Down to the final line, return the records unchanged.

▸ Supplied entries
________

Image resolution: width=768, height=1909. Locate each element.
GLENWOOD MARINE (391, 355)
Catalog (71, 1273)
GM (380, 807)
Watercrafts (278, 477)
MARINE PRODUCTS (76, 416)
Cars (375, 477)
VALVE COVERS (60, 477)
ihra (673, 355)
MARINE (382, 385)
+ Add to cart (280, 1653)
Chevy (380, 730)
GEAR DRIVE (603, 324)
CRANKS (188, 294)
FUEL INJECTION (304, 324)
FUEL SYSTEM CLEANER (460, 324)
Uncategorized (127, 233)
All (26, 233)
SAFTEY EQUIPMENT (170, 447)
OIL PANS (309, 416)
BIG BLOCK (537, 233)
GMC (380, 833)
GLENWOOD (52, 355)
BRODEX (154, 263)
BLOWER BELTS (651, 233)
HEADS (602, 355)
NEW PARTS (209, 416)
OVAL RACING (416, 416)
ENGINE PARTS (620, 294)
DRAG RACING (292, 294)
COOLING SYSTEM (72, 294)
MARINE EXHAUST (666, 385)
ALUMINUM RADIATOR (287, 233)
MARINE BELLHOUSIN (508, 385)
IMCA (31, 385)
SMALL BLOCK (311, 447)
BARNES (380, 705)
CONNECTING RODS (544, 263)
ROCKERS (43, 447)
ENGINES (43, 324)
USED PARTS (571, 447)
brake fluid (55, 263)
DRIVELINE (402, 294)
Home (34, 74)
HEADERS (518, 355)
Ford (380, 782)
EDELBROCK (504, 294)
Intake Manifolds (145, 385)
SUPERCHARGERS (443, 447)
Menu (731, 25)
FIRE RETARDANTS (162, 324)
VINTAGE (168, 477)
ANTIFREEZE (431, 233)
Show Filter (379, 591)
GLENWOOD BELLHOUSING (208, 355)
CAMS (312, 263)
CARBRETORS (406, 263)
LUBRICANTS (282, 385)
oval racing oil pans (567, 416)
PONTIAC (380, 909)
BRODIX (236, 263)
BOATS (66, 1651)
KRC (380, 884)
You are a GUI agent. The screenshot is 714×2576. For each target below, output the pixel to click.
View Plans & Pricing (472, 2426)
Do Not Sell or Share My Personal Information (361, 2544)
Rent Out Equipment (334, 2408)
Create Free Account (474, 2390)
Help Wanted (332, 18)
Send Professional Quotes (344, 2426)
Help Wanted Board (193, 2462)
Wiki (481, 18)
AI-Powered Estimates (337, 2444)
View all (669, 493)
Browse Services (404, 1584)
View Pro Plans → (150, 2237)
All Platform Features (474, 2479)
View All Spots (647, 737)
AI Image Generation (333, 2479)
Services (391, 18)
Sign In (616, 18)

________

▸ Exercise result
Image resolution: width=768, height=1909. Locate each element.
GLENWOOD MARINE (391, 355)
Catalog (71, 1273)
GM (380, 807)
Watercrafts (278, 477)
MARINE PRODUCTS (76, 416)
Cars (375, 477)
VALVE COVERS (60, 477)
ihra (673, 355)
MARINE (382, 385)
+ Add to cart (280, 1653)
Chevy (380, 730)
GEAR DRIVE (603, 324)
CRANKS (188, 294)
FUEL INJECTION (304, 324)
FUEL SYSTEM CLEANER (460, 324)
Uncategorized (127, 233)
All (26, 233)
SAFTEY EQUIPMENT (170, 447)
OIL PANS (309, 416)
BIG BLOCK (537, 233)
GMC (380, 833)
GLENWOOD (52, 355)
BRODEX (154, 263)
BLOWER BELTS (651, 233)
HEADS (602, 355)
NEW PARTS (209, 416)
OVAL RACING (416, 416)
ENGINE PARTS (620, 294)
DRAG RACING (292, 294)
COOLING SYSTEM (72, 294)
MARINE EXHAUST (666, 385)
ALUMINUM RADIATOR (287, 233)
MARINE BELLHOUSIN (508, 385)
IMCA (31, 385)
SMALL BLOCK (311, 447)
BARNES (380, 705)
CONNECTING RODS (544, 263)
ROCKERS (43, 447)
ENGINES (43, 324)
USED PARTS (571, 447)
brake fluid (55, 263)
DRIVELINE (402, 294)
Home (34, 74)
HEADERS (518, 355)
Ford (380, 782)
EDELBROCK (504, 294)
Intake Manifolds (145, 385)
SUPERCHARGERS (443, 447)
Menu (731, 25)
FIRE RETARDANTS (162, 324)
VINTAGE (168, 477)
ANTIFREEZE (431, 233)
Show Filter (379, 591)
GLENWOOD BELLHOUSING (208, 355)
CAMS (312, 263)
CARBRETORS (406, 263)
LUBRICANTS (282, 385)
oval racing oil pans (567, 416)
PONTIAC (380, 909)
BRODIX (236, 263)
BOATS (66, 1651)
KRC (380, 884)
You are a GUI agent. The screenshot is 714×2576. For each target below, output the pixel to click.
View Plans & Pricing (472, 2426)
Do Not Sell or Share My Personal Information (361, 2544)
Rent Out Equipment (334, 2408)
Create Free Account (474, 2390)
Help Wanted (332, 18)
Send Professional Quotes (344, 2426)
Help Wanted Board (193, 2462)
Wiki (481, 18)
AI-Powered Estimates (337, 2444)
View all (669, 493)
Browse Services (404, 1584)
View Pro Plans → (150, 2237)
All Platform Features (474, 2479)
View All Spots (647, 737)
AI Image Generation (333, 2479)
Services (391, 18)
Sign In (616, 18)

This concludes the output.